» TASK PROMPT
Find each line in the records below that contains the word "accomplish", and copy it out.

'''

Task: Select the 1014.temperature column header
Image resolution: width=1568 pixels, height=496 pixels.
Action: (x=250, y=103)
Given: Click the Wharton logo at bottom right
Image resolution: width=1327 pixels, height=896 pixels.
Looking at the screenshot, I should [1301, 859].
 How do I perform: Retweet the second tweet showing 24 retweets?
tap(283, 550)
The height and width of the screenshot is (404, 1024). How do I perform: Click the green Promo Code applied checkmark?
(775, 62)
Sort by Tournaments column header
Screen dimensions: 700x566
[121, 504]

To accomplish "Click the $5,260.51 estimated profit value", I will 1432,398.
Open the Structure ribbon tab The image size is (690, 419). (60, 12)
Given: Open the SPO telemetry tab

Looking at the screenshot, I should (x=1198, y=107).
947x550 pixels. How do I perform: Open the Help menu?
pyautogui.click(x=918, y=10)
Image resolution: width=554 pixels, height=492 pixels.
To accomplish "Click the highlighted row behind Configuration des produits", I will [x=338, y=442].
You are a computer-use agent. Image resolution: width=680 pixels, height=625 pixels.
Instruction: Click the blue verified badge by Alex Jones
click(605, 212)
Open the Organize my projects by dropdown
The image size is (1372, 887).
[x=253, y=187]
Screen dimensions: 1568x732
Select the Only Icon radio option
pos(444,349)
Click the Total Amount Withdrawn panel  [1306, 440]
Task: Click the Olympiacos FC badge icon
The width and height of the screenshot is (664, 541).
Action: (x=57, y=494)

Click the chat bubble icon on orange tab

'''

» EXERCISE OUTPUT
To accomplish "Click the $5,260.51 estimated profit value", I will 1432,398.
To accomplish "Click the highlighted row behind Configuration des produits", I will [x=338, y=442].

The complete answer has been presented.